Hospira's floundering pumps business nears the chopping block: Bloomberg

LifeCare PCA Infusion System--Courtesy of Hospira

Pfizer ($PFE) has been weighing a sale of Hospira's pumps and devices business for a while. Now, the company is reportedly taking offers.

Smiths Group and Fresenius put in bids for the unit, which Pfizer acquired last year through its $15 billion deal for Hospira. Private equity firm Pamplona Capital also made a second-round bid for the business, Bloomberg reports, although final bids for the business aren't due until the end of May.

Pfizer has said that it could gain $2 billion from a sale of Hospira's pumps and devices unit. Representatives from Pfizer, Germany-based Fresenius and London-based Smiths Group declined to comment to the news outlet.

A sale would mark the end of an era for Hospira, which has struggled over the years with its devices unit. In May 2013, the company rolled out a plan to boost business by retiring older infusion pumps and introducing newer products including its Sapphire pumps.
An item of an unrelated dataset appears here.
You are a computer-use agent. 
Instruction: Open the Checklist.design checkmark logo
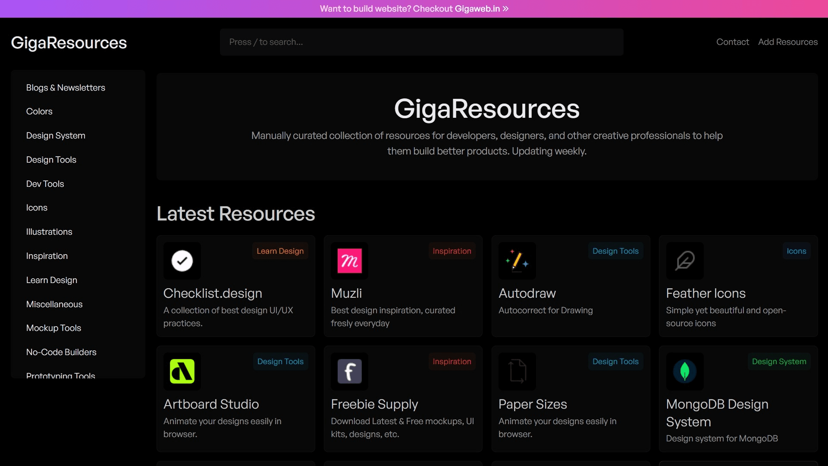pyautogui.click(x=182, y=261)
But regulatory issues stood in the way of some of Hospira's ambitions. At one point, the FDA banned one of the company's infusion pump manufacturing facilities.

Hospira ended up making good with regulators, and the agency lifted the ban in 2014. Still, problems with pumps continued to plague the company after it announced its deal with Pfizer. In August, the FDA told hospitals to stop using the company's Symbiq Infusion System amid cybersecurity concerns.

It wasn't the first time Hospira faced pushback regarding pump security. But it was the first time the FDA "encouraged the transition to other products because of a cybersecurity-related vulnerability," agency spokeswoman Angela Stark told FierceMedicalDevices at the time. Hospira subsequently pulled its Symbiq infusion device from the market.